If User-Agent is not provided, RSS Guard’s extractor uses its built-in default browser-like user agent.
html
Use html when you already have the page contents. When html is non-empty, the extractor does not download the URL. It cleans up the supplied HTML instead.
This is useful when you already have article HTML, for example from an RSS item, a browser cache, or an article filter.
proxy
Use proxy when page downloads or image downloads should go through a proxy.
Supported proxy types:
httpsocks5
address must contain host and port, for example 127.0.0.1:8080.
Examples
Extract HTML From a URL
rssguard-article-extractor "https://example.com/article"
Extract Plain Text
rssguard-article-extractor -t "https://example.com/article"

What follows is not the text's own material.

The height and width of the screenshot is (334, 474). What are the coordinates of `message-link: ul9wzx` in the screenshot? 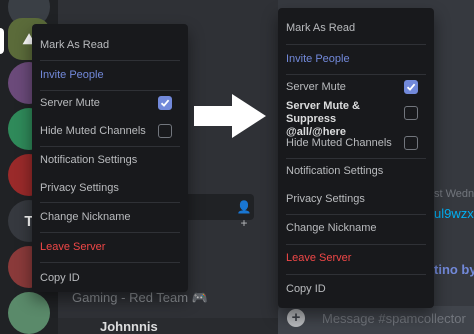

Extract HTML and Embed Images
rssguard-article-extractor -b "https://example.com/article"
Pass Custom Headers
printf '{"headers":{"User-Agent":"RSS Guard script","Accept-Language":"en-US"}}' \
| rssguard-article-extractor "https://example.com/article"
PowerShell:
'{"headers":{"User-Agent":"RSS Guard script","Accept-Language":"en-US"}}' |
rssguard-article-extractor "https://example.com/article"
Use Existing HTML Instead of Downloading the URL
printf '{"html":"<!doctype html><html><body><article><h1>Hello</h1><p>Body.</p></article></body></html>"}' \
| rssguard-article-extractor "https://example.com/article"
PowerShell:
'{"html":"<!doctype html><html><body><article><h1>Hello</h1><p>Body.</p></article></body></html>"}' |
rssguard-article-extractor "https://example.com/article"
Use an HTTP Proxy
printf '{"proxy":{"type":"http","address":"127.0.0.1:8080"}}' \
| rssguard-article-extractor "https://example.com/article"
Use a SOCKS5 Proxy With Authentication
printf '{"proxy":{"type":"socks5","address":"127.0.0.1:1080","username":"user","password":"pass"}}' \
| rssguard-article-extractor "https://example.com/article"
Errors
If extraction succeeds, the cleaned article is written to standard output.
If extraction fails, an error is written to standard error. Common causes are an invalid URL, a network failure, an invalid proxy, or a page that cannot be parsed.
When -b is used, individual image download failures are not fatal. If an image cannot be downloaded, its original src value is left unchanged.
Calling From Article Filters
Article filters can call the extractor directly with fs.runExecutableGetOutput(...). This can be useful when you want readability cleanup for HTML that is already present in msg.contents.
function filterMessage() {
if (!msg.url || !msg.contents) {
return Msg.Accept;
}
const extractor =
"C:\\Path\\To\\rssguard-article-extractor.exe";
const config = JSON.stringify({
html: msg.contents
});
const extracted = fs.runExecutableGetOutput(
extractor,
[msg.url],
config
);
if (extracted && extracted.trim()) {
msg.contents = extracted.trim();
}
return Msg.Accept;
}
For plain-text output, pass -t before the URL:
const extracted = fs.runExecutableGetOutput(
extractor,
["-t", msg.url],
config
);
For most ordinary filters, prefer msg.fetchFullContents(...) because it uses RSS Guard’s configured extractor path and feed settings automatically. Call the extractor manually when you need direct control over arguments or want to pass a custom html string.